Authors' conclusions

There was no evidence to support the use of milnacipran to treat neuropathic pain conditions.

Plain language summary

Milnacipran for neuropathic pain in adults

Neuropathic pain is pain coming from damaged nerves. It is different from pain messages that are carried along healthy nerves from damaged tissue (for example, a fall, or cut, or arthritic knee). Neuropathic pain is treated by different medicines to those used for pain from damaged tissue. Medicines such as paracetamol or ibuprofen are not usually effective in neuropathic pain, while medicines that are sometimes used to treat depression or epilepsy can be very effective in some people with neuropathic pain.

Milnacipran is an antidepressant, and antidepressants are widely recommended for treating neuropathic pain; milnacipran may also be useful in these painful conditions.

This is an update of a review of milnacipran for neuropathic pain and fibromyalgia, first published in 2012. That review has been split so that this one looked only at neuropathic pain, and a separate review looks at fibromyalgia.
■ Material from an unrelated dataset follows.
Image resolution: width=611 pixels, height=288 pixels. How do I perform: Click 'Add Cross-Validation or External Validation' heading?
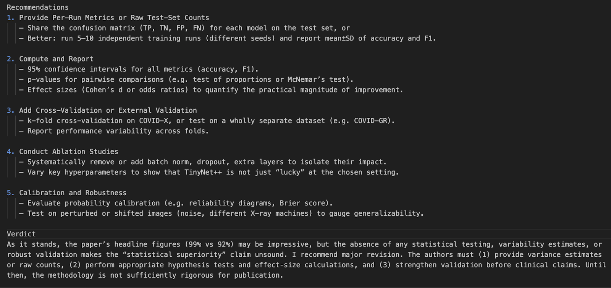108,110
In February 2015 we performed searches to look for clinical trials where milnacipran was used to treat neuropathic pain in adults.

We found only a single, small study of 40 participants who had chronic low back pain with a neuropathic component. Milnacipran was no different from placebo in terms of pain or adverse events (very low quality evidence).

There was no evidence to support use of milnacipran to treat neuropathic pain conditions.

Background

This is an update of an earlier review of milnacipran for neuropathic pain and fibromyalgia in adults originally published in The Cochrane Library Issue 3, 2012 (Derry 2012a). The efficacy of milnacipran for fibromyalgia is now dealt with in a separate review (Cording 2015).

In the update we have used a template for reviews of drugs used to relieve neuropathic pain. The aim is for all reviews to use the same methods, based on current criteria for what constitutes reliable evidence in chronic pain (Moore 2010a; Appendix 1).

Description of the condition

The 2011 International Association for the Study of Pain definition of neuropathic pain is "pain caused by a lesion or disease of the somatosensory system" (Jensen 2011), and based on a definition agreed at an earlier consensus meeting (Treede 2008). Neuropathic pain is cause by injury to the nervous tissue, either peripheral or central and it can be followed by plastic changes in the central nervous system (CNS) (Moisset 2007). The origin of neuropathic pain is complex (Baron 2010; Baron 2012; Tracey 2011; von Hehn 2012), and neuropathic pain features can be found in people with joint pain (Soni 2013).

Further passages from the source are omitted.